Consignes de l'exercice:
(1) Répondez à ces questions d'après l'article sur la mort d'un Nigérian à la prison de l'aéroport de Zurich :
(a) Vers quelle ville le groupe de seize hommes devait-il être rapatrié ?
(b) Quelle mesure l'Office fédéral des migrations a-t-il annoncée aussitôt ?
(c) Combien de personnes les 43 vols spéciaux de 2009 ont-ils permis de renvoyer de force ?
(2) Prolongez l'article sur la mort d'un Nigérian à la prison de l'aéroport de Zurich en reprenant après sa dernière phrase.

Extrait de page:
=======
Il y a des coïncidences tragiques. A la veille du débat au Conseil des Etats sur l’initiative UDC demandant le renvoi des étrangers criminels, un Nigérian de 29 ans est mort mercredi soir dans la prison de l’aéroport à Zurich lors de son expulsion. Ligoté de force, son état de santé s’est détérioré d’un coup, indique la police cantonale zurichoise jeudi dans un communiqué. «On lui a enlevé immédiatement ses liens aux mains et aux pieds, mais il ne répondait plus», a indiqué Marcel Strebel, porte-parole de la police. Les secours appelés sur place ne sont pas arrivés à réanimer l’homme. Le Nigérian, un demandeur d’asile débouté, était détenu en vue de son renvoi. Il s’opposait à cette mesure et avait commencé une grève de la faim depuis plusieurs jours. Il faisait partie d’un groupe de seize hommes qui allaient être rapatriés de force à Lagos au Nigeria dans un vol spécial affrété par la Confédération. Par égard pour ses compatriotes, le vol a été annulé et les quinze hommes ramenés dans leur canton de détention.

L’Office fédéral des migrations «déplore ce tragique incident». Il a aussitôt annoncé qu’il suspendait les vols spéciaux de renvoi.

Une enquête du Ministère public zurichois sur les circonstances exactes de la mort du Nigérian a été ouverte. La police cantonale zurichoise dit ignorer si le requérant avait des antécédents médicaux et s’il avait été examiné pour déterminer s’il était en état de voyager après avoir refusé de s’alimenter pendant plusieurs jours. Le Nigérian, comme neuf de ses compatriotes, dépendait administrativement du canton de Zurich et était détenu depuis plusieurs semaines à la prison de l’aéroport.

«Il était entré en 2005 en Suisse et a notamment purgé une peine pour trafic de drogue. Il aurait dû quitter la Suisse en janvier par un vol de ligne, mais il a refusé», précise Urs von Arb, chef de la Division retour à l’Office fédéral des migrations.

«Lorsque les personnes résistent à leur expulsion, il est d’usage en dernier recours de les ligoter aux pieds et aux mains par des sortes de bracelet. Elles peuvent en principe encore marcher, mais au ralenti», précise Marcel Strebel de la police cantonale zurichoise. Dans le jargon administratif, on parle de «renvois forcés de niveau 4». Il s’agit la plupart du temps de requérants déboutés, mais aussi de demandeurs d’asile qui en vertu de l’accord de Dublin sont ramenés dans le premier pays d’accueil européen. Pour ne pas troubler les vols de ligne, la Confédération organise des vols spéciaux. En 2009, 43 vols spéciaux ont permis de renvoyer de force 360 personnes, en 2008, il y a eu 36 vols spéciaux pour 208 personnes, indique Urs von Arb.
=======
Entrées de données recueillies
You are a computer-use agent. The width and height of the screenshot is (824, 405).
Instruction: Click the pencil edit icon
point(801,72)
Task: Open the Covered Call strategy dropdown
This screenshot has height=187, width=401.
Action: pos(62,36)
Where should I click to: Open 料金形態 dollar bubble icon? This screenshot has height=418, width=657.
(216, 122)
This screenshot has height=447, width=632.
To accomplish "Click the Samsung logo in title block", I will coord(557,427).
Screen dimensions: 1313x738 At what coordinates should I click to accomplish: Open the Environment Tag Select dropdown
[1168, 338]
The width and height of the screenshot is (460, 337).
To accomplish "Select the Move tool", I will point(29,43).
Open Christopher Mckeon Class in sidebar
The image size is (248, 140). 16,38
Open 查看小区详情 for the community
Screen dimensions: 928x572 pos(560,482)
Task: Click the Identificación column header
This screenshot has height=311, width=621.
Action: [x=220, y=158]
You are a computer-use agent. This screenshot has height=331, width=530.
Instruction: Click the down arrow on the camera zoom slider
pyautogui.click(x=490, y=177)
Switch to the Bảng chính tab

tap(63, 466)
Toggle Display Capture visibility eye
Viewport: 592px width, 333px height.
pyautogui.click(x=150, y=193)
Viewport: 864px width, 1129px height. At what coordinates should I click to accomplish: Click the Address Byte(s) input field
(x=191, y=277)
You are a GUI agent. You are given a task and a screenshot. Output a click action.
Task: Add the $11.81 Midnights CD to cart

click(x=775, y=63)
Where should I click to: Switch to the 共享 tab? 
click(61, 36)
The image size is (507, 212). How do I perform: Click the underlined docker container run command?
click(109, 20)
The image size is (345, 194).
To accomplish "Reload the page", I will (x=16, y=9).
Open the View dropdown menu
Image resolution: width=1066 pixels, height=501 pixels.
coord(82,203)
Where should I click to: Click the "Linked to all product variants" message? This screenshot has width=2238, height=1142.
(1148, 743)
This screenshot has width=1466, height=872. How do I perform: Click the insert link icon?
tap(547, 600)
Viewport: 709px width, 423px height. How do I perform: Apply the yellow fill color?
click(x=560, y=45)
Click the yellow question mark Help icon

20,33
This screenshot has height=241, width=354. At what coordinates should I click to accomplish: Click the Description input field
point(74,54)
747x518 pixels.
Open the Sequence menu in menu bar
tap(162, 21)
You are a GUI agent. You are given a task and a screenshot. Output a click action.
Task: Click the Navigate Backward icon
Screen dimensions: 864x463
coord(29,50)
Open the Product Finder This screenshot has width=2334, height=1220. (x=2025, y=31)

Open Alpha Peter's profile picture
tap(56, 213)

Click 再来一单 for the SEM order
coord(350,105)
=======
Réponses dans l'ordre:
(1)
(a) Lagos, au Nigeria.
(b) La suspension des vols spéciaux de renvoi.
(c) 360 personnes.

(2)
Amnesty International a exprimé sa consternation. L’ONG a exigé du canton de Zurich une enquête indépendante. «Nous ne savons pas s’il y a eu une bagarre et l’utilisation de la force. Les menottes, ce n’est pas cela qui tue», déclare Denise Graf, experte sur le travail de la police auprès de l’organisation de défense des droits humains. Elle s’insurge contre les mesures de contrainte, décidées en 1995 en votation populaire. «C’est la troisième personne qui meurt dans une procédure d’expulsion suite à l’application de ces mesures. En 1999, un Palestinien est décédé à l’aéroport de Zurich déjà. Bâillonné au ruban adhésif, il est mort par étouffement. En 2001, un Nigérian est mort en Valais, après avoir été plaqué au sol face contre terre.»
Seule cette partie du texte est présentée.